Planta Med 2018; 84(05): 277-295
DOI: 10.1055/s-0044-100398
Reviews
Georg Thieme Verlag KG Stuttgart · New York

Phenolic Compounds as Arginase Inhibitors: New Insights Regarding Endothelial Dysfunction Treatment

Bruno Rodrigo Minozzo
1  Department of Pharmaceutical Sciences, State University of Ponta Grossa, Ponta Grossa, Paraná, Brazil
,
Daniel Fernandes
2  Department of Pharmacology, Federal University of Santa Catarina, Florianópolis, Santa Catarina, Brazil
,
Flávio Luís Beltrame
1  Department of Pharmaceutical Sciences, State University of Ponta Grossa, Ponta Grossa, Paraná, Brazil
› Author Affiliations
Further Information

Publication History

received 05 August 2017
revised 09 December 2017

accepted 31 December 2017

Publication Date:
17 January 2018 (online)

Abstract

Endothelial dysfunction is characterised by the low bioavailability of nitric oxide with a relevant negative impact on the nitric oxide/cGMP pathway. The loss of nitric oxide/cGMP signaling may be caused by an increased arginase activity. Plant-derived substances, especially polyphenols, are compounds that have the potential to inhibit arginase activity and they may represent an attractive therapeutic option to combat clinical outcomes related to endothelial dysfunction. An extensive review was carried out using all available data published in English in the Pubmed database, and without restriction regarding the year of publication. Despite the increased number of new substances that have been tested as arginase inhibitors, it is rare to find a compound that satisfies all the toxicological criteria to be used in the development of a new drug.
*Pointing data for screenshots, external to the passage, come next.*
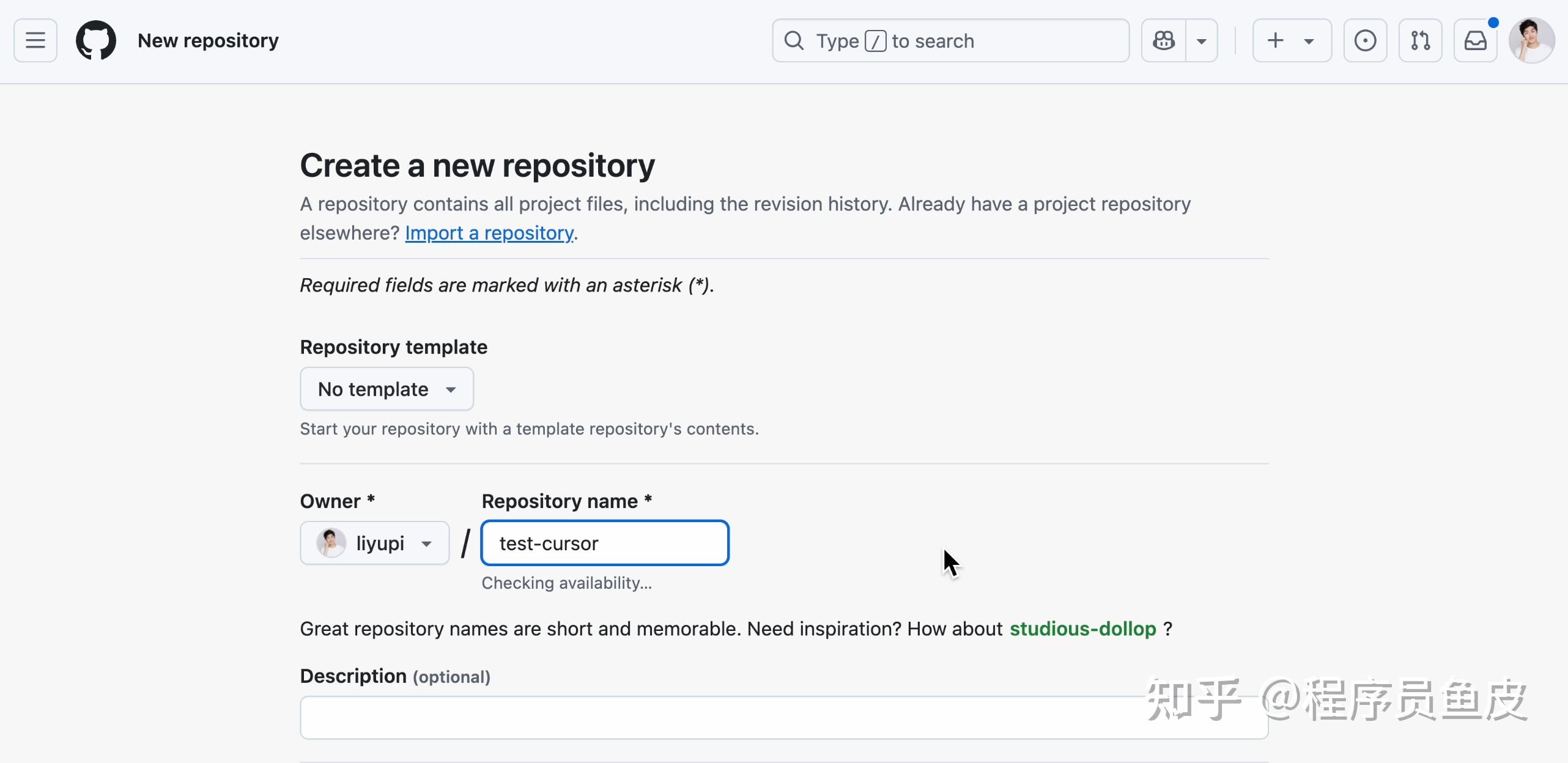The image size is (1568, 763).
Task: Open the No template dropdown
Action: [386, 389]
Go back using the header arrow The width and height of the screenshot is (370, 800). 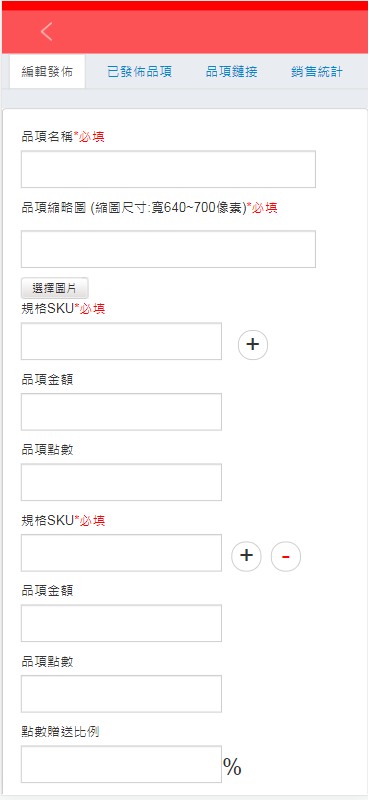click(x=46, y=32)
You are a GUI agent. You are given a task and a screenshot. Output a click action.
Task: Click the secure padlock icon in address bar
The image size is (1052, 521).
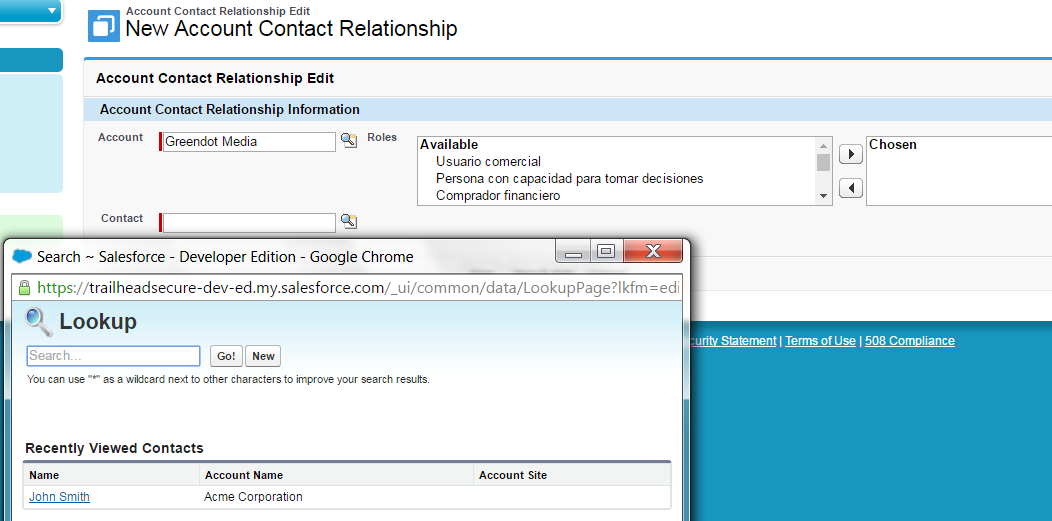(x=25, y=288)
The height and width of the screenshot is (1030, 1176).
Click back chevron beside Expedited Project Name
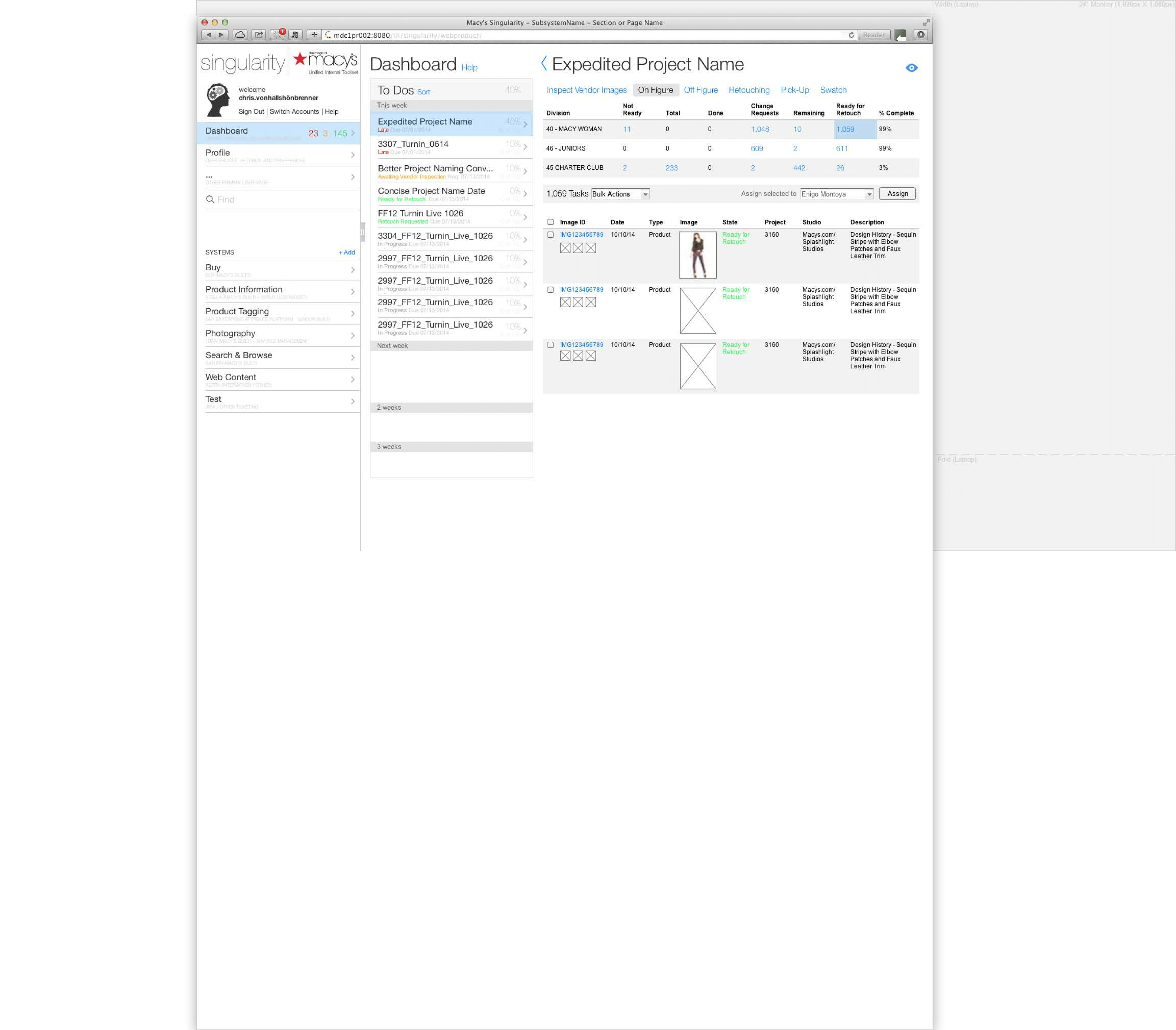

On the other hand, recent data have shown that substances from plants have great potential to be applied as arginase inhibitors, most of which are polyphenols. Of the relevant mechanisms in this process, the inhibition of arginase by natural products seems to act against endothelial dysfunction by reestablishing the vascular function and elevating nitric oxide levels (by increasing the amounts of substrate (L-arginine, and endothelial nitric oxide synthase activation and stabilisation) as well as decreasing the generation of reactive species (formed by uncoupledendothelial nitric oxide synthase). This review summarises several topics regarding arginase inhibition by natural substances as well as indicating this pathway as an emergent strategy to elevate nitric oxide levels in disorders involving endothelial dysfunction. In addition, some aspects regarding structural activity and future perspectives are discussed.